More will be explained later.

Dependency control

Module dependency

An OakVar module can depend on other OakVar modules for it to properly function. Let's say module annotator1 uses the output of annotator2 and annotator3 as its input. For annotator1 to properly function, annotator2 and annotator3 should be already installed. This installation requirement is specified in the config file of annotator1 (annotator1.yml) as the following:

requires:
- annotator2
- annotator3

With this in place, when annotator1 is installed with ov module install annotator1, the two dependency modules also will be installed automatically, if not already present in the system.

As mentioned, annotator1 uses the output of annotator2 and annotator3 as its input. This dependency should be defined in annotator1.yml as the following.

secondary_inputs:
  annotator2: {}
  annotator3: {}

With this simple definition, the output of annotate2 and annotate3 will be available as secondary_data variable to the annotate function of annotate1 module. For example,

def annotate(self, input_data, secondary_data=None):
...

of annotate1.py will have secondary_data["annotate2"] and secondary_data["annotate3"] available. If annotate2.yml has the following output column definition,

output_columns:
- name: value1
  title: Value 1
  type: string
- name: value2
  title: Value 2
  type: string

annotate1's annotate function will be able to access those with secondary_data["annotator2"]["value1"] and secondary_data["annotator2"]["value2"]".

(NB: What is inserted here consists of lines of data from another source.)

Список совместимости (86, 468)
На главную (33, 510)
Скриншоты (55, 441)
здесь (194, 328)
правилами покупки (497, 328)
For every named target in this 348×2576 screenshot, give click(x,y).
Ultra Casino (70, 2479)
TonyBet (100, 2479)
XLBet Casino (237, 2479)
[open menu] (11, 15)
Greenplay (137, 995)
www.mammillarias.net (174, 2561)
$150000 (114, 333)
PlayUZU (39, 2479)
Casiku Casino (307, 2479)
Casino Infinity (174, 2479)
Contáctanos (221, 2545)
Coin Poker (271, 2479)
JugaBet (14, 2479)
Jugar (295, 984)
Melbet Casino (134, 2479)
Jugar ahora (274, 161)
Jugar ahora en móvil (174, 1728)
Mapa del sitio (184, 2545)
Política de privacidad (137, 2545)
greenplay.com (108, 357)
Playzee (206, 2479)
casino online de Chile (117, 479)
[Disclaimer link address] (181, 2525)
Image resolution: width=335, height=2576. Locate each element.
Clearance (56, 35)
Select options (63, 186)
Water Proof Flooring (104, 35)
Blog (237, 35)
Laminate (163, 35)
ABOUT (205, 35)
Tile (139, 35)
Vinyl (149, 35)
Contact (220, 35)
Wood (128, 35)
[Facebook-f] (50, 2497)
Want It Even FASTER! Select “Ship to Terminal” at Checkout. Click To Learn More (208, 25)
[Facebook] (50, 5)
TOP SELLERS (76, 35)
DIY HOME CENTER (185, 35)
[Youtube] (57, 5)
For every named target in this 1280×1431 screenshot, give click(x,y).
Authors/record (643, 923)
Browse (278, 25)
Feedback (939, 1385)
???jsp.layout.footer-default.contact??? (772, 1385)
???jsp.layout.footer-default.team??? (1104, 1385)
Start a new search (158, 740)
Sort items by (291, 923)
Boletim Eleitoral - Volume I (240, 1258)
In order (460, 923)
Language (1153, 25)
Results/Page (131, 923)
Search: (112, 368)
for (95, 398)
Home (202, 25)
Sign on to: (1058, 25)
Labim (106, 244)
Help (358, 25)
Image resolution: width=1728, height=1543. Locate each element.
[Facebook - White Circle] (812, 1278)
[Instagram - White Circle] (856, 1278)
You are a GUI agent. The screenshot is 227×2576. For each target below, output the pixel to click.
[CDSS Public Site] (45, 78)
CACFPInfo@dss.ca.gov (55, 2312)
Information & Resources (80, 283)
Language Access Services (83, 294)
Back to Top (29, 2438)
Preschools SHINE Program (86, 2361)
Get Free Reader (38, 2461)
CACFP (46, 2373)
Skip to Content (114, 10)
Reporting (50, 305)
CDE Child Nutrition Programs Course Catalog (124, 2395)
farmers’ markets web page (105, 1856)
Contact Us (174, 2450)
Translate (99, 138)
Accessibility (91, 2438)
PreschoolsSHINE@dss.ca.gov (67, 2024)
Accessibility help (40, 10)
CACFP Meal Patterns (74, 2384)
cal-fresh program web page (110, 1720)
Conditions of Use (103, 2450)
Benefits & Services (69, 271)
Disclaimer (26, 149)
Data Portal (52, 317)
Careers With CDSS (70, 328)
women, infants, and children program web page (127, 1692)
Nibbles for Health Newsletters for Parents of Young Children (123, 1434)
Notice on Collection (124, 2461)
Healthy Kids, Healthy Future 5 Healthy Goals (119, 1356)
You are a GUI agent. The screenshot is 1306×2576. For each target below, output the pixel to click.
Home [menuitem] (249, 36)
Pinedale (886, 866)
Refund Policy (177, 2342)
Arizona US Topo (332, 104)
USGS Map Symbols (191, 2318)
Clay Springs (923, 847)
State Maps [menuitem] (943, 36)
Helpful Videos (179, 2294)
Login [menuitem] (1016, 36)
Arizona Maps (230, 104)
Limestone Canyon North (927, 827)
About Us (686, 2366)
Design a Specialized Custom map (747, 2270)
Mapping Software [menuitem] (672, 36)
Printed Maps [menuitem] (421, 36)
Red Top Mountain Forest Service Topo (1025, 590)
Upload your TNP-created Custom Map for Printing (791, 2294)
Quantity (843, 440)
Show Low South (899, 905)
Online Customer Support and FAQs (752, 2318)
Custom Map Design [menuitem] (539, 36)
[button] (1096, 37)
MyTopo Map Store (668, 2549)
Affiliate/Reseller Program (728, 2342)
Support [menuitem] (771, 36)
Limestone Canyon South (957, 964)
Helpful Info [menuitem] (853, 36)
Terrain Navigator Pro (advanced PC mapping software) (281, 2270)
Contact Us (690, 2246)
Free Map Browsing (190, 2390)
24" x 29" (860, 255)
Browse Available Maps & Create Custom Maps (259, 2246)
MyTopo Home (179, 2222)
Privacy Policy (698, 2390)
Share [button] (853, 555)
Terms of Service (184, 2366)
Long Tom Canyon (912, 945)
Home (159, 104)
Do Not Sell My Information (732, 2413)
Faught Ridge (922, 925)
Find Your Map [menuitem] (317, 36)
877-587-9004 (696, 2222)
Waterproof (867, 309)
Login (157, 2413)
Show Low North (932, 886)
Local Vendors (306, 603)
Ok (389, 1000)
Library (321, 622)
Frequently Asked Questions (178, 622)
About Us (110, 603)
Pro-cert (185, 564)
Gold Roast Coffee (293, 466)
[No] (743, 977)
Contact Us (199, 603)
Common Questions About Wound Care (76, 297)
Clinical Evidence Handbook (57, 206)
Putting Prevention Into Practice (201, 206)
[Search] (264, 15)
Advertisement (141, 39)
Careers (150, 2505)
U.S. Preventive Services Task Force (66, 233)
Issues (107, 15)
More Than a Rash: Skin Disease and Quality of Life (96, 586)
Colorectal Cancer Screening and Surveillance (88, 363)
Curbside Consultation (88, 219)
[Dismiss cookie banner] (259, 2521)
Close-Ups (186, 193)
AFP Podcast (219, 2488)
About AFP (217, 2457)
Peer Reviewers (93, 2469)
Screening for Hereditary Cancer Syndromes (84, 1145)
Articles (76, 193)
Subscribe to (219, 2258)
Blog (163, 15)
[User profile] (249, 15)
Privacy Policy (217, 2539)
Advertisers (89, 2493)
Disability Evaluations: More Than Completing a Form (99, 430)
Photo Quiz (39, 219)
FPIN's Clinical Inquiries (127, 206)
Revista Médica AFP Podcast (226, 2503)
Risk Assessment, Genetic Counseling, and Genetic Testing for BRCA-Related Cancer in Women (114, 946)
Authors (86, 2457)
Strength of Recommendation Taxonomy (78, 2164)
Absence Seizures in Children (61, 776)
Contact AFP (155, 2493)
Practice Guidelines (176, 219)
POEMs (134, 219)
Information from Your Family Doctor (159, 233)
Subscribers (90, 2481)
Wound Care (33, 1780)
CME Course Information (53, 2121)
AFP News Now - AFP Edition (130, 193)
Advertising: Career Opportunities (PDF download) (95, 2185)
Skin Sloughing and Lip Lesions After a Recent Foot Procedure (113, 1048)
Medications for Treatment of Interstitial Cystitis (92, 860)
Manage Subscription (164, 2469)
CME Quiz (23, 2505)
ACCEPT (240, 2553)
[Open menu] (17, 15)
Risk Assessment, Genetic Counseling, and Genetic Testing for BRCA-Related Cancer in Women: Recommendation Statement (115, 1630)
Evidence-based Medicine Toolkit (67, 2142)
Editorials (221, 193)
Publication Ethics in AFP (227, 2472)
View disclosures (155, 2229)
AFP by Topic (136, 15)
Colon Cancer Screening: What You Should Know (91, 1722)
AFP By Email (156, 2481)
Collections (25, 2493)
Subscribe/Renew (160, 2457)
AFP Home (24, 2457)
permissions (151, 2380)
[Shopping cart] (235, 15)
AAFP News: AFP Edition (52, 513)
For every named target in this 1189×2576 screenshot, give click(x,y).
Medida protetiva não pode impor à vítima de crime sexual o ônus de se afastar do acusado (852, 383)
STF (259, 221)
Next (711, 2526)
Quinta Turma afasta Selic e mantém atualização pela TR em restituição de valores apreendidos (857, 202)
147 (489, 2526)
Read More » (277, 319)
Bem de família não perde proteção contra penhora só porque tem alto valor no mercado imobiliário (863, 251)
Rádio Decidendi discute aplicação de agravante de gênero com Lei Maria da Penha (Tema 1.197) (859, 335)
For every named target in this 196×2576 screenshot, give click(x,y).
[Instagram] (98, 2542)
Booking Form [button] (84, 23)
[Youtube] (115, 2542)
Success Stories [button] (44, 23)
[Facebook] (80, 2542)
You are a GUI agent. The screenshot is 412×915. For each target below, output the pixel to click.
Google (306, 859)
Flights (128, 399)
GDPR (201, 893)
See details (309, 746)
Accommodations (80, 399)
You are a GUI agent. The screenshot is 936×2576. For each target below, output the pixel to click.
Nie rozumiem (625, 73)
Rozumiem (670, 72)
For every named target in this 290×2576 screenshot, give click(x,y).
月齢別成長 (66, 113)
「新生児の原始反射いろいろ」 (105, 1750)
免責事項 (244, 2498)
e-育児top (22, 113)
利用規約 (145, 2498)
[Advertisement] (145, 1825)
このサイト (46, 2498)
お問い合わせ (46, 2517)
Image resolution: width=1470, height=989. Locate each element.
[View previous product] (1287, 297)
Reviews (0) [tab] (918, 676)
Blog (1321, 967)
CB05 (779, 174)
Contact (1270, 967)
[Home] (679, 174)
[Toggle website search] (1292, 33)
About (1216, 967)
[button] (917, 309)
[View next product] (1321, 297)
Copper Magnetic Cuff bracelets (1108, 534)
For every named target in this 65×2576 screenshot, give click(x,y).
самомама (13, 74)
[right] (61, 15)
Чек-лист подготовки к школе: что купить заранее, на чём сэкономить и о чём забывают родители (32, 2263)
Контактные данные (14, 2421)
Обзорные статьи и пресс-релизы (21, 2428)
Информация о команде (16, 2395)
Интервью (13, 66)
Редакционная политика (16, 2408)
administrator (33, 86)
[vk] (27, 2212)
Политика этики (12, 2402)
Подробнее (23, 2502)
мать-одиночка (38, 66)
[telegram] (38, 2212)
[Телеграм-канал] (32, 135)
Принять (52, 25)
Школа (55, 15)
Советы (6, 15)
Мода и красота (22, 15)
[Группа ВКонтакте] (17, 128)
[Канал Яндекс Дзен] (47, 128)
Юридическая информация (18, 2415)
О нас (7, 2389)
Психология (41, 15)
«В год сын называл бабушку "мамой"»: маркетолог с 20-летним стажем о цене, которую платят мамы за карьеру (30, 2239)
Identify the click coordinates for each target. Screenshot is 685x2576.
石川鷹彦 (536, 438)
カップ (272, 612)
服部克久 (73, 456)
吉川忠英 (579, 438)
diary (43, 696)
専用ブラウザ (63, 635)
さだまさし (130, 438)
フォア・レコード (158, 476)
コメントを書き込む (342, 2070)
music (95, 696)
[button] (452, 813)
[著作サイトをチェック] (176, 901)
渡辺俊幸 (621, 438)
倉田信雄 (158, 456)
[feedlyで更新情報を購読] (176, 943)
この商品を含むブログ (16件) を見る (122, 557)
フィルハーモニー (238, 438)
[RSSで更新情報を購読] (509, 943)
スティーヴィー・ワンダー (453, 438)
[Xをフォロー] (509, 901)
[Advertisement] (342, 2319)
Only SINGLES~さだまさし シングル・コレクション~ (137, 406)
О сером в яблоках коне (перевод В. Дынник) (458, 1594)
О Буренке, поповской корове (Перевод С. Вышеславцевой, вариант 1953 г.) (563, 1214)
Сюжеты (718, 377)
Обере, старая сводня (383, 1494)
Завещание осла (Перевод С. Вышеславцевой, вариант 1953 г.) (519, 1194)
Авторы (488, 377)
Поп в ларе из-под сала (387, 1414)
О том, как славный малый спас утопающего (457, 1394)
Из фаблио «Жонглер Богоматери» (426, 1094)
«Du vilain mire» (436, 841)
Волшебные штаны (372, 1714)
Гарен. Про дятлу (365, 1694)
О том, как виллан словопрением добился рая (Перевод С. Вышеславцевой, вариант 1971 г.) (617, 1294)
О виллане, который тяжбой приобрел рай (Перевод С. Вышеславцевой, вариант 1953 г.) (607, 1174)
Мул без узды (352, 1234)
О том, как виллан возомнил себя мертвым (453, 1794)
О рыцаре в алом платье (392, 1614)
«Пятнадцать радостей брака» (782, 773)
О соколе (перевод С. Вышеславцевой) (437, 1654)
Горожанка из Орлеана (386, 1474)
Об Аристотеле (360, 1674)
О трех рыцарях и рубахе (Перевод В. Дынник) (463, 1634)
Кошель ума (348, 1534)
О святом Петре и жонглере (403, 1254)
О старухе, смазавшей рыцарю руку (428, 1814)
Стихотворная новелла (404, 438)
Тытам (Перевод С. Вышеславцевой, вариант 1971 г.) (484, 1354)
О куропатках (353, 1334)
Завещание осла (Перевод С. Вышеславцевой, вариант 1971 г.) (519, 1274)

Finer control of secondary input is possible as follows. For example, the following in annotate1.yml

secondary_inputs:
  annotator2:
    match_columns:
      primary: uid
      secondary: uid
    use_columns:
      - value1

will mean that annotator2 output will be available as secondary_data["annotator2"] to the annotate function of annotator1, that for each variant, the uid field in the output by annotator2 and the uid field in input_data to the annotate function of annotator1 will be match to find the correct secondary_data for the variant to the function, and that only value1 field will be available to the function.

PyPI dependency

If an OakVar module needs packages from PyPI, such requirement can be specified in the module's yml file. For example, if annotator1's annotator1.yml has the following,

pypi_dependencies:
- numpy

ov module install annotator1 will automatically perform pip install numpy while installing annotate1 module.